Thank you to the countless volunteers who are putting in hour after hour helping put together solutions and articulate ideas that our systems can easily integrate. The benefit of doing it this way is the ideas/solutions often already have public buy in and are backed up by research and science. I want to give special love to the strong women who have been leading the way at Health Buddies Winnipeg as we meet each week to devise a way to support patients in accessing quality health care.
Manitoba Patient Rights
We have identified Patient rights as a great way for patients to be able to articulate what they expect when they are in a heqa;lth care environment. We want to develop pocket cards with these rights. Thank you to the Manitoba Institute for Patient Safety for putting together the 10 Health care rights (see below). We have learned that 2 of these rights are enshrined in Manitoba legislation, but we have a goal of having ALL 10 MB PATIENT RIGHTS legislated. This way patients can articulate what they need and refer to something that is a system wide agreement, one that providers and patients alike have agreed to. Maybe I am dreaming, but this is only the beginning.
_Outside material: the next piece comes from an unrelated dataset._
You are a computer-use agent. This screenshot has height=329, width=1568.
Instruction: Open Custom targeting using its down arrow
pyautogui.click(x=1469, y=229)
If you have other suggestions or idea I know we would love to hear them at Health Buddies.
I hope that by encouraging those who have taken the risk of speaking up for systems change at the expense of making their work environments personally uncomfortable, we can create work environments where we all speak out. Racism in systems hurts all of us and we need to collectively work to eradicate it. I want allies who wish to help address systemic racism to know that the discomfort you will experience is a small price to pay to prevent people from dying at the hands of systems that are supposed to keep people safe.
To those who speak up despite the discomfort, thank you.